In [6]:
# coding: utf-8
import pdb
pdb.set_trace()

import matplotlib
import matplotlib.pyplot as plt
import numpy as np
from tqdm import trange

matplotlib.use('Agg')


class Bandit:
    # @k_arm: # of arms
    # @epsilon: probability for exploration in epsilon-greedy algorithm
    # @initial: initial estimation for each action
    # @step_size: constant step size for updating estimations
    # @sample_averages: if True, use sample averages to update estimations instead of constant step size
    # @UCB_param: if not None, use UCB algorithm to select action
    # @gradient: if True, use gradient based bandit algorithm
    # @gradient_baseline: if True, use average reward as baseline for gradient based bandit algorithm
    def __init__(self, k_arm=10, epsilon=0., initial=0., step_size=0.1, sample_averages=False, 
                 true_reward=0., bias=False):
        self.k = k_arm
        self.step_size = step_size
        self.sample_averages = sample_averages
        self.bias = bias
        self.indices = np.arange(self.k)
        self.time = 0
        self.true_reward = true_reward
        self.epsilon = epsilon
        self.initial = initial
        

    def reset(self):
        # real reward for each action
        self.q_true = np.random.randn(self.k) + self.true_reward # np.random.normal(0, 0.01, self.k)
        # mean, standard deviation, num

        # estimation for each action
        self.q_estimation = np.zeros(self.k) + self.initial

        # # of chosen times for each action
        self.action_count = np.zeros(self.k)
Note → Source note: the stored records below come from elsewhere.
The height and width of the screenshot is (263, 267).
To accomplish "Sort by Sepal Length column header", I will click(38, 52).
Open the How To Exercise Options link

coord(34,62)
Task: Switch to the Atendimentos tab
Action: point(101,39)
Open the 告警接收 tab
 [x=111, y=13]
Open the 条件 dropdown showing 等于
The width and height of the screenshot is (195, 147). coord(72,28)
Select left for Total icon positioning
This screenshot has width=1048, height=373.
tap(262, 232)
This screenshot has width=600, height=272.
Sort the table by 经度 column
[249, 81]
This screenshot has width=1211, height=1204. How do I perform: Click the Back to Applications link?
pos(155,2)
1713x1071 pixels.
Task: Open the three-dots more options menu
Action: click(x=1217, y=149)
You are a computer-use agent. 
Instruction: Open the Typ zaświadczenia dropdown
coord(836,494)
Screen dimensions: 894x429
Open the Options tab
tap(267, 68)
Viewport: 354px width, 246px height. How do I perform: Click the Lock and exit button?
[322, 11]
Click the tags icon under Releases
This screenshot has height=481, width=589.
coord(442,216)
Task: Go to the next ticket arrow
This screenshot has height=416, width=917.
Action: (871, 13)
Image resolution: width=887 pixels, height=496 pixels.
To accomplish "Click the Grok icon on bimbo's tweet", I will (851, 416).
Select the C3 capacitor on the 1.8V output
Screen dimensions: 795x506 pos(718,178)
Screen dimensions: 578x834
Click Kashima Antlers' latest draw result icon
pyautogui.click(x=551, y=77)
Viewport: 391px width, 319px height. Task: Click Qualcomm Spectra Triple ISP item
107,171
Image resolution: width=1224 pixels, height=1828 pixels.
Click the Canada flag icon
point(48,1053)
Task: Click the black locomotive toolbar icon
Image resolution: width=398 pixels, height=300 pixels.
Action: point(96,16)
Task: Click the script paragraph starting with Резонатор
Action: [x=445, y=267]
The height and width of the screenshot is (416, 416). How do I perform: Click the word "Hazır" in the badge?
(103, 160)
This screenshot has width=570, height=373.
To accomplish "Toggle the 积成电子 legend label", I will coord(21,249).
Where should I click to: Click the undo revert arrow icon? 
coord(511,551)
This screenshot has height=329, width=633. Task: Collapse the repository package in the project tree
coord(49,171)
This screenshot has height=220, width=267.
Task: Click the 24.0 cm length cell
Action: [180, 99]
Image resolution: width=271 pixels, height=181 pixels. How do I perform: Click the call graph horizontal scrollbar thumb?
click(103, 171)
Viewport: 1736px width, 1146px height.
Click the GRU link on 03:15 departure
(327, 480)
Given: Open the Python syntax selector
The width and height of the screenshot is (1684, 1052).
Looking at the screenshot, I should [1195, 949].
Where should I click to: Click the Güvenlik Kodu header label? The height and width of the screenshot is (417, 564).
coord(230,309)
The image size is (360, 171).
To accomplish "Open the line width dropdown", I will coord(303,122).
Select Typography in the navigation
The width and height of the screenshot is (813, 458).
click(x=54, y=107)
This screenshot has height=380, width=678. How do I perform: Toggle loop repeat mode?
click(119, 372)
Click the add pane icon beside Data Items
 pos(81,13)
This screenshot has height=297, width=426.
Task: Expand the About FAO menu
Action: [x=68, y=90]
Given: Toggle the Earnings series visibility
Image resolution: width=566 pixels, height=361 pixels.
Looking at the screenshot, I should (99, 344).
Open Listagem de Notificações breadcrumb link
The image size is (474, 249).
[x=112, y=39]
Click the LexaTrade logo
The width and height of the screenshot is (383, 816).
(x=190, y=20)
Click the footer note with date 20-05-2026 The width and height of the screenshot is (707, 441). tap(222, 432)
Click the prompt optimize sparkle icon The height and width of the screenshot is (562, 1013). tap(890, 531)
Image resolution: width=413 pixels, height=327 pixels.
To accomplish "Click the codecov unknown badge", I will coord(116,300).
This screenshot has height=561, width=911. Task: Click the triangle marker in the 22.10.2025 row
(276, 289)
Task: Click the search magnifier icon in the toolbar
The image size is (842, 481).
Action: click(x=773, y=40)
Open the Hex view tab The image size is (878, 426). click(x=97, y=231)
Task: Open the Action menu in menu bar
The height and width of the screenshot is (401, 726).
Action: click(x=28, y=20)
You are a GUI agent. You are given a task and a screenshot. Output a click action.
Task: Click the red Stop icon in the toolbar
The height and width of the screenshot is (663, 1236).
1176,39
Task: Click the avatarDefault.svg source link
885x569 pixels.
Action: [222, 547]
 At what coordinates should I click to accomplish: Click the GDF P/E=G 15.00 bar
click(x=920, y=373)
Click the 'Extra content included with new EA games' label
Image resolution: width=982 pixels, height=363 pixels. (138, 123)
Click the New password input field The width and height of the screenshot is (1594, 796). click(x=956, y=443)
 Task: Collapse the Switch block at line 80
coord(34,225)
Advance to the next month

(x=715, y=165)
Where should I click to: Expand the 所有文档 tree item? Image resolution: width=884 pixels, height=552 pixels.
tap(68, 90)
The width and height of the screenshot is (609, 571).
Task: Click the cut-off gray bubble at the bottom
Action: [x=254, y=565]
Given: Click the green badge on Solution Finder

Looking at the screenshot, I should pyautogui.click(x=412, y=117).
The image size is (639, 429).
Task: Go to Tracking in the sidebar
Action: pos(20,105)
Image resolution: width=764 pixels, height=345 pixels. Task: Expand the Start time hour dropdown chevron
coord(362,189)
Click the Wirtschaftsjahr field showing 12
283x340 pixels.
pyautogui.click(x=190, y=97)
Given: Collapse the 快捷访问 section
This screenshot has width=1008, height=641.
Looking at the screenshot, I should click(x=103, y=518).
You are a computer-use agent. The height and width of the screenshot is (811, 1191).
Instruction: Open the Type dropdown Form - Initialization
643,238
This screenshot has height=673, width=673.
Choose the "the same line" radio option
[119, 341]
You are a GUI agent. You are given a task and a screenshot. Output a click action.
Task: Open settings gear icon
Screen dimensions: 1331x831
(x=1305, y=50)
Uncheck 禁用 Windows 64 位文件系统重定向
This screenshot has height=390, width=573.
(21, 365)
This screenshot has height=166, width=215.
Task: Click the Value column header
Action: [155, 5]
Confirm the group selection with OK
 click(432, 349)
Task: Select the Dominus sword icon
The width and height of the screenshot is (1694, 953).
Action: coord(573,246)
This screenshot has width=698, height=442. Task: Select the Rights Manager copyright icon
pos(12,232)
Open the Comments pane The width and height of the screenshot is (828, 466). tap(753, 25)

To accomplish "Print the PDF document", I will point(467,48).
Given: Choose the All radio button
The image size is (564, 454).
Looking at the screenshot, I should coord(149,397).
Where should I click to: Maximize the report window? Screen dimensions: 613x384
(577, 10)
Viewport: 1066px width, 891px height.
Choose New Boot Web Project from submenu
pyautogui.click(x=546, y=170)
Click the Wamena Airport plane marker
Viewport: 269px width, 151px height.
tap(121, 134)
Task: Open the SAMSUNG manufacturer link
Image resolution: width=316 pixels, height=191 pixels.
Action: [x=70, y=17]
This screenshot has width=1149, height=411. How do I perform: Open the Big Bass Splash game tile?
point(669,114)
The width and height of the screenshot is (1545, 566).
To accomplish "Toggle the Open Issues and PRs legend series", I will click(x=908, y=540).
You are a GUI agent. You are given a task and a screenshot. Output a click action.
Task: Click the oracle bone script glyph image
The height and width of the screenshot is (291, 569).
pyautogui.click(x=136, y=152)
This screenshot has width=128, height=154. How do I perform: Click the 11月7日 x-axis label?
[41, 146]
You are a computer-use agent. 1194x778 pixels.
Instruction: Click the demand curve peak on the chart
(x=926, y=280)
        self.best_action = np.argmax(self.q_true)

        self.time = 0
        
        self.o = np.zeros(self.k)
        
        self.beta = np.zeros(self.k)

    # get an action for this bandit
    def act(self):
        if np.random.rand() < self.epsilon:
            return np.random.choice(self.indices)
        
        q_best = np.max(self.q_estimation)
        return np.random.choice(np.where(self.q_estimation == q_best)[0])
        # 若有两个以上具有相同q_estimation

    # take an action, update estimation for this action
    def step(self, action, nonstationary):
        # generate the reward under N(real reward, 1) with stationary
        mean = np.random.normal(0, nonstationary)
        reward = self.q_true[action] + mean # np.random.randn() + 
        self.time += 1
        self.action_count[action] += 1
        
        if self.sample_averages:
            # update estimation using sample averages
            self.q_estimation[action] += (reward - self.q_estimation[action]) / self.action_count[action]
        elif self.bias:
            self.o[action] += self.step_size * (1 - self.o[action])
            self.beta[action] = self.step_size / self.o[action]
            self.q_estimation[action] += self.beta[action] * (reward - self.q_estimation[action])
        else:
            # update estimation with constant step size
            self.q_estimation[action] += self.step_size * (reward - self.q_estimation[action])
        return reward


def simulate(runs, time, bandits, nonstationary):
    rewards = np.zeros((len(bandits), runs, time))
    best_action_counts = np.zeros(rewards.shape)
    for i, bandit in enumerate(bandits):
        for r in trange(runs):
            bandit.reset()
            for t in range(time):
                action = bandit.act()
                reward = bandit.step(action, nonstationary)
                rewards[i, r, t] = reward
                if action == bandit.best_action:
                    best_action_counts[i, r, t] = 1
    mean_best_action_counts = best_action_counts.mean(axis=1)
    mean_rewards = rewards.mean(axis=1)
    return mean_best_action_counts, mean_rewards

def figure_2_1(runs=2000, time=800):    
    bandits = []
    bandits.append(Bandit(epsilon=0., bias=True, initial=5))
    bandits.append(Bandit(epsilon=0., bias=False, initial=5))
    nonstationary = 1
    best_action_counts, average_rewards = simulate(runs, time, bandits, nonstationary)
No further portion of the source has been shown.